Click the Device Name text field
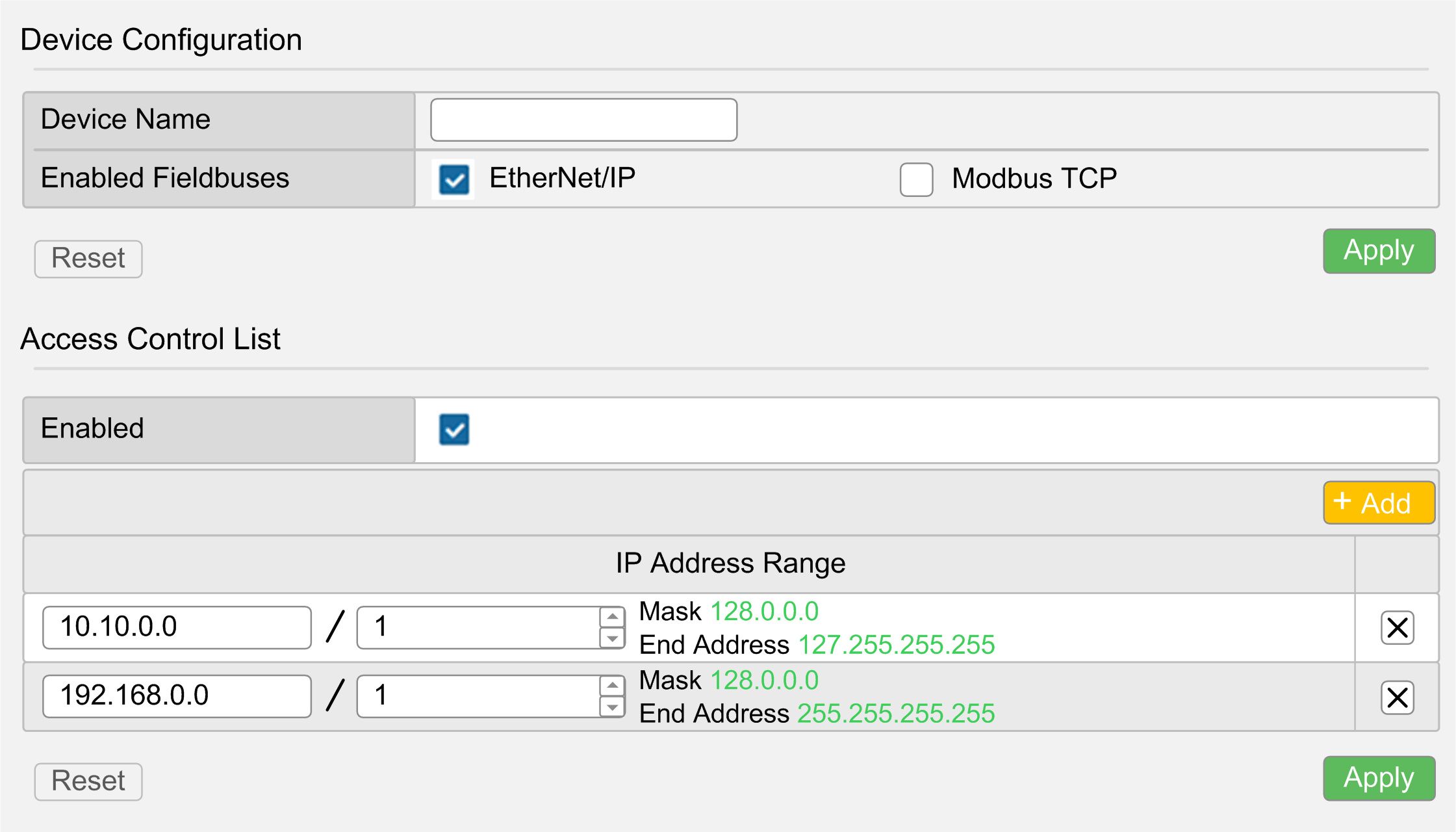 click(x=583, y=120)
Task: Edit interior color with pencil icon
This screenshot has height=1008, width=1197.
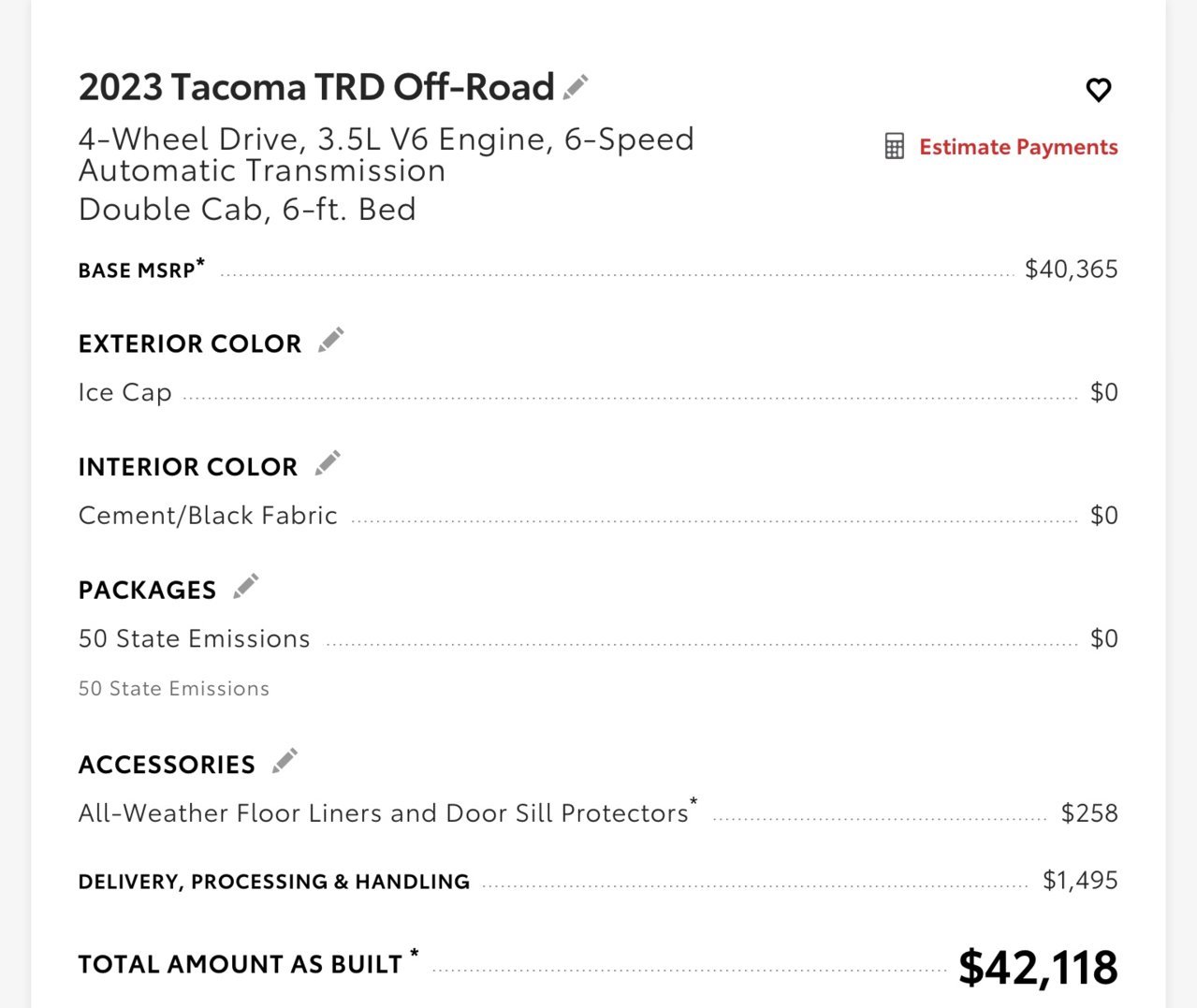Action: (327, 463)
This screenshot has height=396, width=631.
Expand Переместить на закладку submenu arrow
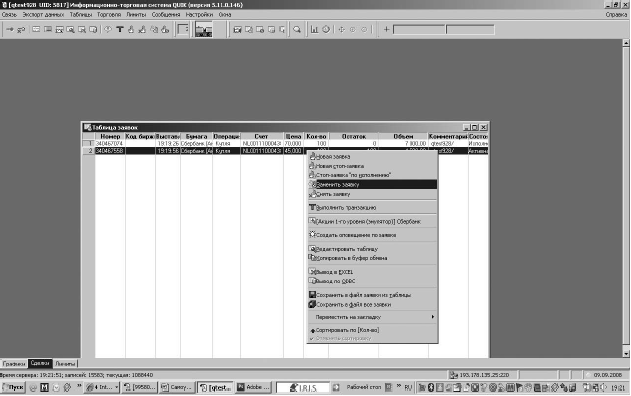(433, 317)
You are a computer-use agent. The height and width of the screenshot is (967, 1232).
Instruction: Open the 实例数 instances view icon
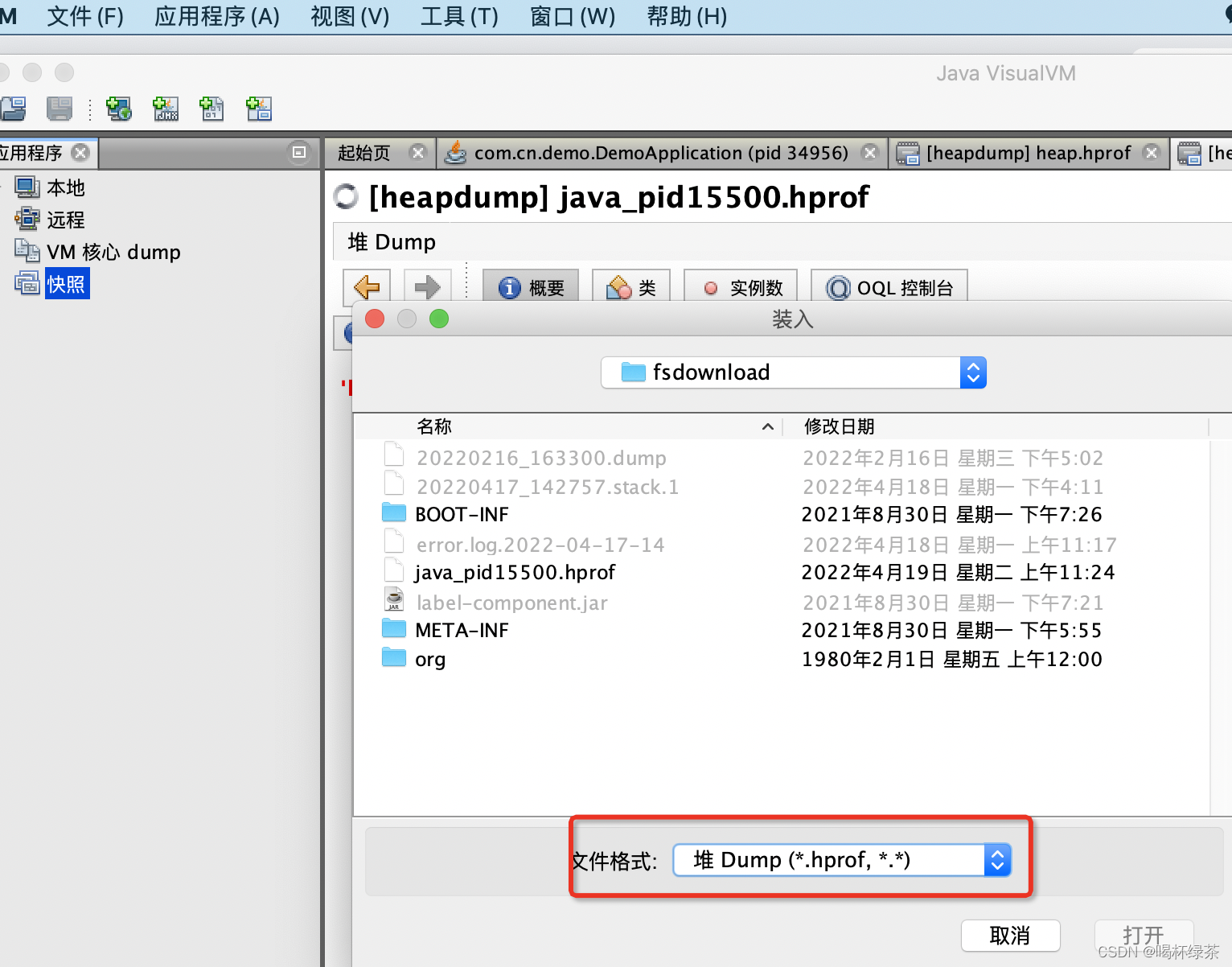click(x=740, y=287)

┄┄┄┄┄┄┄┄┄┄

Le problème :: Extrayez des enregistrements chaque ligne qui contient la chaîne « height ».

Réponse proposée ::
This screenshot has height=1008, width=1197.
This screenshot has height=396, width=631.
You are a computer-use agent. The height and width of the screenshot is (967, 1232).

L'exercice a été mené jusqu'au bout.